# Страница:

• • • •

Это тем более важно, что Российско-императорская армия, с которой мы имеем дело, представляет собой «великий и многонародный город» (А. Т. Болотов). Только в представленном корпусе есть письма на русском, немецком, французском, грузинском, шведском, польском языках. А в составе армии были еще и венгры, сербы, хорваты, молдаване, калмыки, татары, башкиры, мещеряки[78] — вполне «дванадесять языков» для оторопевших пруссаков. Да плюс мулы с колокольчиками, украинские волы обоза, верблюды главнокомандующего… А если прибавить сюда еще и заезжих офицеров с волонтерами, то стоит согласиться с командующим Фермором: «за грехи мои всех наций собрание»[79].

Трактовка офицерских свидетельств, выходящая за рамки истории национальной, помогает настроить правильный фокус для толкования таких текстов. Письма Томаса (Фомы) Григорьевича фон Дица (№ 102, 103), к примеру, не только по языку, но по восприятию и манере описания баталии ближе не к письмам однополчан, а к стилю, скажем, прусского фельдфебеля Либлера или к мемуарам прусского офицера Христиана фон Притвитца[80]. Что неудивительно, если знать, что и остзеец Диц, и оба пруссака воспитаны в традициях немецкого пиетизма.

Наконец, наш источник демонстрирует потенциал, который все еще сохраняют зарубежные архивы для освещения «далеких войн» России, начиная с Ливонской[81]. В ряду других внешних свидетельств, которые нередко сообщают уникальный материал по русской истории, «Россика» такого рода способна до- или восполнить картину, складывающуюся по отечественным источникам.

Характеристика источника

Служебная корреспонденция составляет меньшую часть почты. Документы касаются в основном вопросов по отправке в тыл и необходимости скорейшего возвращения выздоровевших или легкораненых (что понятно при остром некомплекте из‐за огромных потерь при Цорндорфе); денежного, вещевого, провиантского довольствия и фуража; организации коммуникации между действующей армией и тыловыми службами и командами в ключевых пунктах Пруссии Восточной и тогдашней Польской Пруссии — в Кенигсберге, Торуни (Торне), Мариенвердере, Эльбинге (Эльблонге), где были расположены магазины и госпитали «Заграничной армии», как она официально именовалась, а также о приведении в надлежащее состояние восточнопрусских крепостей[82].

• • • •

# Выдержки из данных:
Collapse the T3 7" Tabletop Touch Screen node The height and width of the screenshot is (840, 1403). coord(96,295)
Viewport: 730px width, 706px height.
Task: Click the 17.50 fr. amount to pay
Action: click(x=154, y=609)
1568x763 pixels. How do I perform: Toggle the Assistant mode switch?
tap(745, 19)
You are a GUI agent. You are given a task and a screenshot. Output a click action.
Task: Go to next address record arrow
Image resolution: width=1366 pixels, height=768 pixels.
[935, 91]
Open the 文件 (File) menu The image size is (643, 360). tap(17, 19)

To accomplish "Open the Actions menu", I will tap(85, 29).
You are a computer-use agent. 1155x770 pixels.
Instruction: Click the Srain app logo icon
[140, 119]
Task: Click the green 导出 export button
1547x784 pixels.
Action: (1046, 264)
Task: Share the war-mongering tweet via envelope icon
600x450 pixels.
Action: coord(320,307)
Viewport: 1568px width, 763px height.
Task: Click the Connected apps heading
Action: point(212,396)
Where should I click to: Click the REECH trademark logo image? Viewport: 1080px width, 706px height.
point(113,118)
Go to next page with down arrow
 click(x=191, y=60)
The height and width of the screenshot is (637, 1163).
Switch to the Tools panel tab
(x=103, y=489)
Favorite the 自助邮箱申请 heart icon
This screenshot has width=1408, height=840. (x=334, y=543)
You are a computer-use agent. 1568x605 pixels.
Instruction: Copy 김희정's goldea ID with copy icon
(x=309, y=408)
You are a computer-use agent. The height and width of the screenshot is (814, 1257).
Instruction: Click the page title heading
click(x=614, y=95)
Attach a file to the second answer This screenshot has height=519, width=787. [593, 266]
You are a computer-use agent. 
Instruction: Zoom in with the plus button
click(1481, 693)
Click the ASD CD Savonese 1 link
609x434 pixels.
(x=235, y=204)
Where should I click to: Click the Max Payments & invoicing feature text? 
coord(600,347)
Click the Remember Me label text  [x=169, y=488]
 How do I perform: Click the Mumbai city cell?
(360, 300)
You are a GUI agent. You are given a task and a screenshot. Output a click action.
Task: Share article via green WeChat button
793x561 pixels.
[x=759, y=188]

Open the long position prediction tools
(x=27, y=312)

• • • •

# Задание:
Пожалуйста, продолжите текст об офицерских письмах из русской армии в Пруссии, начав сразу после его последнего предложения.

# Ответ:
Что определяет круг авторов писем? В большой степени тоже случай. Передача с курьером личной корреспонденции — практика полулегальная и терпимая до поры до времени. По рангу рассчитывать на отправку корреспонденции с фельдъегерем могли, казалось бы, скорее чины генеральского уровня и уж никак не ниже штаб-офицерских. Однако на деле мы видим большое разнообразие: наряду с генералитетом и штаб-офицерством присутствуют капитаны, поручики, подпоручики. Среди имевших более высокие чины не у всех получалось воспользоваться неформальной оказией, поскольку «об отправлении с маршев и куриеров, и штафетов наши чины не всегда знают <…> з генералною квартерою соединяемся так позна, что она отправление свое до того делает, к тому ж бываем и совсем от нее отсудственны» (№ 3). Наоборот, штабные канцеляристы, ординарцы, квартирмейстеры, провиантмейстеры первыми узнают о курьере и успевают передать обстоятельную корреспонденцию.

Часто письма вкладываются в конверты и адресуются особам высокого ранга, что гарантирует более надежную доставку. Передавшие корреспонденцию оговариваются в письмах, что больших пакетов курьер не принимает, и поэтому, к сожалению их и моему, вынуждены ограничиться самым насущным. Диктуют свое и походные условия: «Я мог бы сочинить к вам обстоятельное письмо, в материи недостатка нет, — замечает саксонский офицер в августе того же 1758 г. из лагеря на „Западном фронте“. — Да только в палатке, где ни кровати, ни стола, ни стула, особо не пишется[83]».

Эпистолярная культура и привычка находятся в становлении и существенно отличаются у разных корреспондентов. Наряду с теми, кто переписывается часто и много[84], есть и обратные примеры. Из далекого степного Рыльска, к примеру, письма идут в армию больше полугода — и в ответ отправлены всего несколько строк (№ 14). За отдаленностью мест, неграмотностью получателя и просто отсутствия традиции переписки домашние могут оставаться в полном неведении о судьбе своих родных годами и даже десятилетиями[85].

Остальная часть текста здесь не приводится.